Still, it is the right time to put a foot on the ball for a moment and consider just where Belgium football goes from here. Have the much-vaunted ‘golden generation’ reached their peak, or can the lads in red do better in next year’s World Cup in Qatar? What, or more specifically who, comes next?
Let’s start with understanding some of the reasons for Belgium’s underwhelming performance. Part of it can be explained by midfield dynamo Kevin De Bruyne being unfit, and captain Eden Hazard watching on from the bench. But there was a more general lethargy to the squad – and a naiveness in the face of Italy’s ruthless physical game.
Speaking a week after the quarter-final defeat, coach Roberto Martinez said the whole team was tired. “We weren’t ourselves against Italy,” he said. That is to Italy’s credit. I did learn that we suffered from fatigue. We had to travel a lot, while Italy played most of its matches in Rome.”
Martinez defended the Red Devils: “they won four matches and beat the 2016 European champions, Portugal. Yet even with these mitigating circumstances, this tournament ended in a big anti-climax.”
Still, we can’t redo Euro 2020. But we can learn the lessons. And here, it is probably useful to rewind to June 19, 2000, when a familiar feeling of aching disappointment hung in the air as then-Euro 2000 hosts Belgium left their own party early after another premature exit.
Yet in the wake of their first-round elimination, Belgium revamped its footballing model, turning toward 4-3-3 formations all the way down to the youth teams, with an emphasis on individual skills. Coaching has improved at all levels, and the Belgian Football Centre in Tubize is an impressive a coaching facility as you’ll find anywhere.
In the following years, the team’s results improved: a quarter-final at the 2014 World Cup and a quarter-final at Euro 2016 followed by a semi-final and bronze medal at the 2018 World Cup.
In 2015, Belgium, a country of barely 11 million, made it to the top of the FIFA World Rankings. Although that first stint only lasted a few months, the Red Devils returned to the number one position in late 2018, and are still there, despite their under-par performance this summer.
Fast forward to the present and, with the domestic season already underway, all eyes now shift to the World Cup in Qatar 2022.
Martinez, who stays on as the coach, still has some world class players at his disposal, as well as a talented group of youngsters ready to make their mark at senior international level. Martinez and others expect these to push their more experienced counterparts for regular game time in the years to come.
There are about 12 young players who are already involved in the national team, four of them already having played several times, such as Jeremy Doku (the stand-out player in the defeat to Italy), Zinho Vanheusden, Charles De Ketelaere and Yari Verschaeren.
The next 12 months will be important for this new crop, not least as they will be competing with the older guard, most of whom probably have no intention of hanging up their international boots just yet. But Belgium needs to renew: no less than nine outfield players in the Euro 2020 squad were over 30, even if the conveyor belt of Belgian talent production rolls on.

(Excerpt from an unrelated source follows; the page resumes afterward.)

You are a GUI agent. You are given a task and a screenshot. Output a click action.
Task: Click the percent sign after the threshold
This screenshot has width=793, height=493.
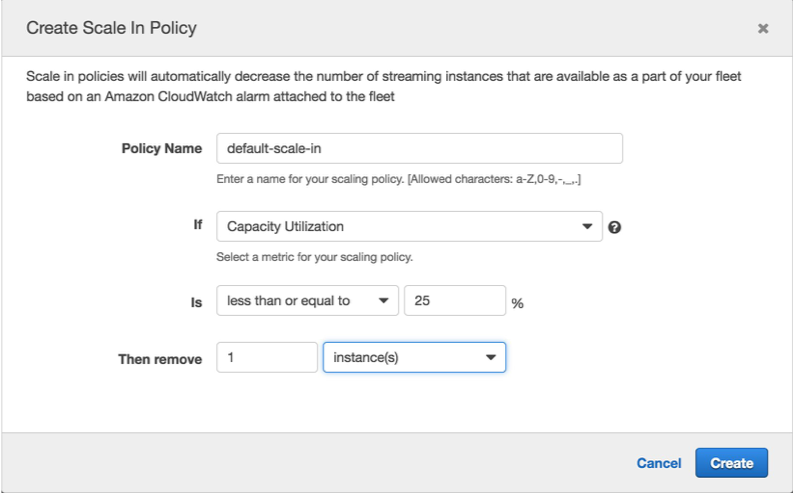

As with most things in Belgium though, national sport progresses through evolution not revolution, as Royal Belgian FA CEO Peter Bossaert points out. “We want to continue our growth and become one of the leading federations by 2022,” he says.
So, does the current crop have one last swansong in them at the World Cup in Qatar? Sebastien Delestienne, a coach at Braine l’Alleud is committed to the Belgian approach, working at grassroots level to nurture the next golden generation. “Youth training in Belgium has been very good for many years,” he says. “But when, or even if, we will see another golden generation like this one to emerge is anyone’s guess.”
Like many others, Delestienne was disappointed that Belgium did not go all the way to the final at Euro 2020. “But they did their best, I guess,” he says. “We still have some very talented and committed young players in our squad. I remain very confident about the future of the game here.”